Excerpted data -
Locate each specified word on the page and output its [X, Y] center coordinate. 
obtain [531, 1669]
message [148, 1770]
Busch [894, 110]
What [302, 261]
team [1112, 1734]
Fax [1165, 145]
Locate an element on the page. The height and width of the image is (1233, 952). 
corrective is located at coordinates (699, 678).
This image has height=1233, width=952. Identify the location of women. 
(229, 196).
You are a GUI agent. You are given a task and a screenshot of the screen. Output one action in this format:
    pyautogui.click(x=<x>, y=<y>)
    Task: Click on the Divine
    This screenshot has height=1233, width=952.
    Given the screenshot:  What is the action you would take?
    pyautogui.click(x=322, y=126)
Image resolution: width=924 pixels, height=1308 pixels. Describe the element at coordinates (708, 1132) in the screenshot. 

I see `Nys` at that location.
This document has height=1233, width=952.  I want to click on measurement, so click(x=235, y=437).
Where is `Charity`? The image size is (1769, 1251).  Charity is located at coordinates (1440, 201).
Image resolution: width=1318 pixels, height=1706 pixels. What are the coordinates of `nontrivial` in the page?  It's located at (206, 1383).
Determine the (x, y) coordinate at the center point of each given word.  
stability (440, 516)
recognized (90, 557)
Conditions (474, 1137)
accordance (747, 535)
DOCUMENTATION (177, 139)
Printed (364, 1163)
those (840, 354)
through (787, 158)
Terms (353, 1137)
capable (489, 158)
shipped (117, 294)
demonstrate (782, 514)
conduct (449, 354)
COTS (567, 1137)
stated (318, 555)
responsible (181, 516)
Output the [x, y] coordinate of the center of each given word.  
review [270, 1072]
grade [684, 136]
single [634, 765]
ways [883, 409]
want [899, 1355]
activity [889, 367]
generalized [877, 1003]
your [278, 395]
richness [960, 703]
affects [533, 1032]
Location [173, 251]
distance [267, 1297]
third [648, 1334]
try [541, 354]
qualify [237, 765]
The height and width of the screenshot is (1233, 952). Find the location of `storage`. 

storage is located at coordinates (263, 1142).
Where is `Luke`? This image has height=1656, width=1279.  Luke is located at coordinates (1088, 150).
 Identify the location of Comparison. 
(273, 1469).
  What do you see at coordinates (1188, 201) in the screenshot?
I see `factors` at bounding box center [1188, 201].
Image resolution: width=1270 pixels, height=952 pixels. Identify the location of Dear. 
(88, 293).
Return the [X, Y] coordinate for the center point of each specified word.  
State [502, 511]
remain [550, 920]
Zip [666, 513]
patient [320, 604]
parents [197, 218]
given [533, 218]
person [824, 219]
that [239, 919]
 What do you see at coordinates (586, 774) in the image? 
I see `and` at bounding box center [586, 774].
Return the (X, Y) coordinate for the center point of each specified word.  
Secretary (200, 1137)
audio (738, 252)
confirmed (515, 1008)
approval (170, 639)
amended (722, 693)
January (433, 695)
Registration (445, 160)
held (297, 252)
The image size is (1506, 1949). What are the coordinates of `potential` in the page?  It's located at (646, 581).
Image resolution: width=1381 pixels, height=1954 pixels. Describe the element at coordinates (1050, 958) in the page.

Stated exercise - Put every line of the material above into a numbered list, leaving out the blank lines.

Exercise result -
1. Locate each specified word on the page and output its [X, Y] center coordinate. 
2. obtain [531, 1669]
3. message [148, 1770]
4. Busch [894, 110]
5. What [302, 261]
6. team [1112, 1734]
7. Fax [1165, 145]
8. Locate an element on the page. The height and width of the image is (1233, 952). 
9. corrective is located at coordinates (699, 678).
10. This image has height=1233, width=952. Identify the location of women. 
11. (229, 196).
12. You are a GUI agent. You are given a task and a screenshot of the screen. Output one action in this format:
13.     pyautogui.click(x=<x>, y=<y>)
14.     Task: Click on the Divine
15.     This screenshot has height=1233, width=952.
16.     Given the screenshot:  What is the action you would take?
17.     pyautogui.click(x=322, y=126)
18. Image resolution: width=924 pixels, height=1308 pixels. Describe the element at coordinates (708, 1132) in the screenshot. 
19. I see `Nys` at that location.
20. This document has height=1233, width=952.  I want to click on measurement, so click(x=235, y=437).
21. Where is `Charity`? The image size is (1769, 1251).  Charity is located at coordinates (1440, 201).
22. Image resolution: width=1318 pixels, height=1706 pixels. What are the coordinates of `nontrivial` in the page?  It's located at (206, 1383).
23. Determine the (x, y) coordinate at the center point of each given word.  
24. stability (440, 516)
25. recognized (90, 557)
26. Conditions (474, 1137)
27. accordance (747, 535)
28. DOCUMENTATION (177, 139)
29. Printed (364, 1163)
30. those (840, 354)
31. through (787, 158)
32. Terms (353, 1137)
33. capable (489, 158)
34. shipped (117, 294)
35. demonstrate (782, 514)
36. conduct (449, 354)
37. COTS (567, 1137)
38. stated (318, 555)
39. responsible (181, 516)
40. Output the [x, y] coordinate of the center of each given word.  
41. review [270, 1072]
42. grade [684, 136]
43. single [634, 765]
44. ways [883, 409]
45. want [899, 1355]
46. activity [889, 367]
47. generalized [877, 1003]
48. your [278, 395]
49. richness [960, 703]
50. affects [533, 1032]
51. Location [173, 251]
52. distance [267, 1297]
53. third [648, 1334]
54. try [541, 354]
55. qualify [237, 765]
56. The height and width of the screenshot is (1233, 952). Find the location of `storage`. 
57. storage is located at coordinates (263, 1142).
58. Where is `Luke`? This image has height=1656, width=1279.  Luke is located at coordinates (1088, 150).
59.  Identify the location of Comparison. 
60. (273, 1469).
61.   What do you see at coordinates (1188, 201) in the screenshot?
62. I see `factors` at bounding box center [1188, 201].
63. Image resolution: width=1270 pixels, height=952 pixels. Identify the location of Dear. 
64. (88, 293).
65. Return the [X, Y] coordinate for the center point of each specified word.  
66. State [502, 511]
67. remain [550, 920]
68. Zip [666, 513]
69. patient [320, 604]
70. parents [197, 218]
71. given [533, 218]
72. person [824, 219]
73. that [239, 919]
74.  What do you see at coordinates (586, 774) in the image? 
75. I see `and` at bounding box center [586, 774].
76. Return the (X, Y) coordinate for the center point of each specified word.  
77. Secretary (200, 1137)
78. audio (738, 252)
79. confirmed (515, 1008)
80. approval (170, 639)
81. amended (722, 693)
82. January (433, 695)
83. Registration (445, 160)
84. held (297, 252)
85. The image size is (1506, 1949). What are the coordinates of `potential` in the page?  It's located at (646, 581).
86. Image resolution: width=1381 pixels, height=1954 pixels. Describe the element at coordinates (1050, 958) in the page.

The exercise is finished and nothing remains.